Das antike Heiligtum liegt mitten im modernen Stadtzentrum Athens zwischen Hermes- und Piräusstraße. Es wurde schon 1890 bei Grabungen der Archäologischen Gesellschaft Athens entdeckt. Damals hielt man die antiken Überreste für ein Heiligtum der Hekate, denn für die Tempel dieser griechischen Göttin sind dreiseitige Kultbilder typisch. Und in zentraler Stelle in einer Kultnische fanden die Archäologen tatsächlich eine dreieckige Einlassung, die einst als Basis für ein solches Kultbild gedient haben könnte.

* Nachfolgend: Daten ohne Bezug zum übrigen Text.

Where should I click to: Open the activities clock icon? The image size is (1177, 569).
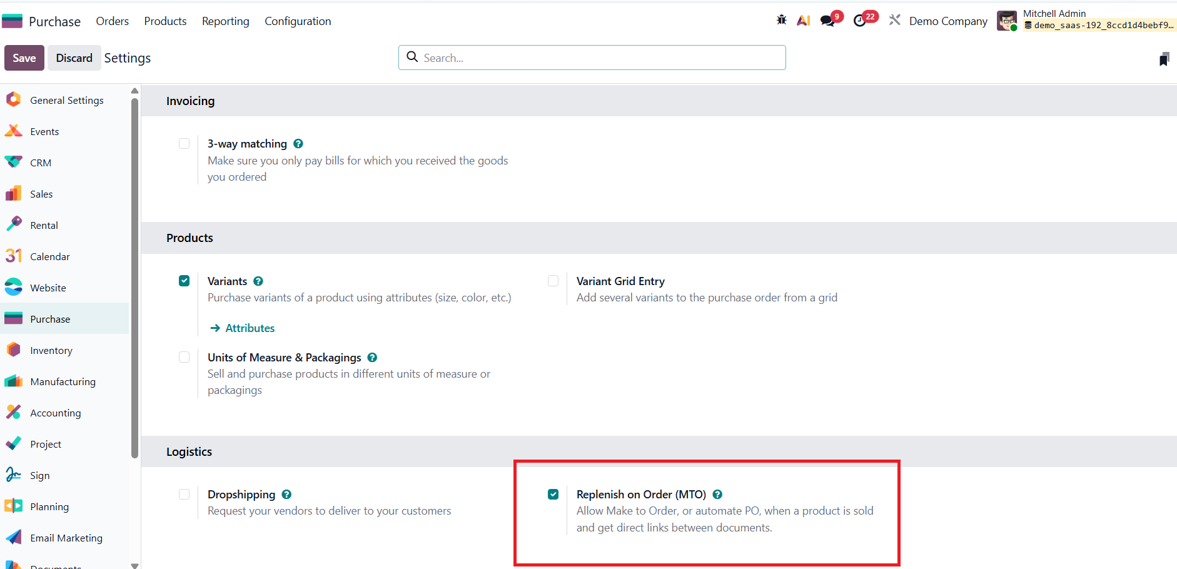point(860,21)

Das Heiligtum besteht aus drei Kulteinrichtungen, die in einer Reihe genau nach Norden ausgerichtet sind: ein rechteckiger Altar, ein marmorner Omphalos (ein konisches Steindenkmal) und die Kultnische. Im weiten, durch eine Mauer umgrenzten und heute mit Ölbäumen bepflanzten Hof, der sich südlich anschließt, befindet sich ein Brunnen mit einem Mündungsstein aus Kalkstein.

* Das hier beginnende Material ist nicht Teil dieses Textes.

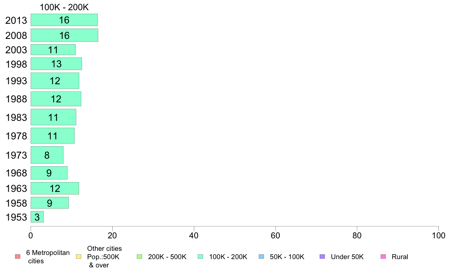Select the 2013 bar showing 16
Viewport: 449px width, 278px height.
pyautogui.click(x=64, y=20)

Geheimnisvolle Marmorplatte
Doch 2014 wies Constanze Graml von der Universität Mainz im Rahmen von Grabungen des Deutschen Archäologischen Instituts in Athen nach, dass die bisherige Interpretation als Hekateion korrigiert werden muss. Denn mehrere Inschriften und andere Funde aus diesem heiligen Bezirk deuten auf die Verehrung der Artemis Soteira, also der Artemis mit dem Beinamen „die Retterin”, hin. Auch Artemis wurde teilweise mit dreiseitigen Kultbildern verehrt.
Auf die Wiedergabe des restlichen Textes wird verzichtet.